Que vous soyez locataire ou bailleur d'un local commercial, vous vous interrogez peut-être sur la manière de procéder à un état des lieux conforme à la réglementation en vigueur. Ce document, crucial, permet de documenter l'état du local tant au début qu'à la fin du bail commercial.
Il joue un rôle clé dans la protection des droits et des devoirs de chaque partie, en cas de désaccord ou de détérioration du local.
Dans cet article, nous vous guidons sur les réglementations encadrant l'état des lieux pour un bail commercial, l'importance de le réaliser avec soin, la méthode pour le rédiger correctement et les implications d'une absence ou d'une mauvaise exécution de ce document. Nous ferons référence aux exigences de la loi Pinel du 18 juin 2014, qui a non seulement rendu obligatoire l'état des lieux pour les baux commerciaux, mais a également précisé les modalités de sa réalisation.
L'importance de l'état des lieux dans le cadre d'un bail commercial
L'état des lieux est essentiel dans le contexte d'un bail commercial, offrant une protection mutuelle pour le locataire et le bailleur.
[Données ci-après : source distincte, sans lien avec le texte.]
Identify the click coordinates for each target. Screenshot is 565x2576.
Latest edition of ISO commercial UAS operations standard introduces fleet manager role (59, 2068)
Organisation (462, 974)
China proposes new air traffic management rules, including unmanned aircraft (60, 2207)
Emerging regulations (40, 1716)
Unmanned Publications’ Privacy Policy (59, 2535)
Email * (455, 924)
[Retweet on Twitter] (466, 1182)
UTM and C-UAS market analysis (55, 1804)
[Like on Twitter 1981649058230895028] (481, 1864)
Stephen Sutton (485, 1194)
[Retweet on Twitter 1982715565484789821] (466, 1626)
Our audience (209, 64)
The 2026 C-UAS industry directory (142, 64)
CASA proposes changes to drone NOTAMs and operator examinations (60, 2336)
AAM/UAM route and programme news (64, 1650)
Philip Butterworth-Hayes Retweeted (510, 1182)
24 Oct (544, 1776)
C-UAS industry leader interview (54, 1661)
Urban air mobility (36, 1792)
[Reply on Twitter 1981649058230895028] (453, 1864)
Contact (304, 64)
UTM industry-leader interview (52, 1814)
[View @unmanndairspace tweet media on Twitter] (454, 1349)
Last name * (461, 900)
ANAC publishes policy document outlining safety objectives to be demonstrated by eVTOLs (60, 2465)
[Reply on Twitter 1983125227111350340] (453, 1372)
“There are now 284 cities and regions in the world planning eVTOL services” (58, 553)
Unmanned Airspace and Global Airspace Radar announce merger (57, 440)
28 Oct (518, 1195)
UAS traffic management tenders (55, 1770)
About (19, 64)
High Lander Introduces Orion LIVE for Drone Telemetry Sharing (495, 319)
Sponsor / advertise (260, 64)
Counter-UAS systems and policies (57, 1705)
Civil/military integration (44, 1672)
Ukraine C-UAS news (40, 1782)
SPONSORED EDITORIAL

Il confirme l'état du local tant à l'arrivée du locataire qu'au moment de rendre les clés, documentant ainsi toute modification apportée durant la période de location.
Il joue un rôle crucial en sauvegardant les droits et les devoirs de chaque partie, notamment en cas de différends ou d'altérations du local.
Le rôle de l'état des lieux dans la protection des droits des parties
Pour le bailleur, l'état des lieux est un outil permettant de vérifier que le locataire honore ses obligations, en particulier celles liées à l'entretien et aux réparations du local. Il constitue également un moyen de légitimer toute retenue sur le dépôt de garantie ou de réclamer des compensations pour toute dégradation.
Pour le locataire, il garantit que le local correspond à la description fournie dans le bail et est exempt de défauts non dévoilés. Il offre aussi une protection contre les exigences injustifiées du bailleur et permet de contester des frais non justifiés.
Les éléments clés à noter lors de l'état des lieux
L'état des lieux doit inclure a minima les informations suivantes : identités du bailleur et du locataire, leurs adresses, détails du local commercial y compris son adresse, descriptif détaillé de chaque espace et de ses annexes, état des compteurs, liste des clés fournies, ainsi qu'un inventaire et l'état des équipements.
Il est crucial de décrire précisément chaque élément pour renforcer sa position en justice en cas de litige. Prendre des photographies ou des vidéos du local et les joindre à l'état des lieux est vivement conseillé.
Enfin, pour un état des lieux impartial et complet, il est recommandé de faire appel à un professionnel qualifié, tel qu'un commissaire de justice.
Les obligations légales relatives à l'état des lieux dans le bail commercial
L'état des lieux dans le cadre d'un bail commercial va bien au-delà d'une simple formalité. Il doit respecter des obligations légales précises, introduites par la loi Pinel du 18 juin 2014.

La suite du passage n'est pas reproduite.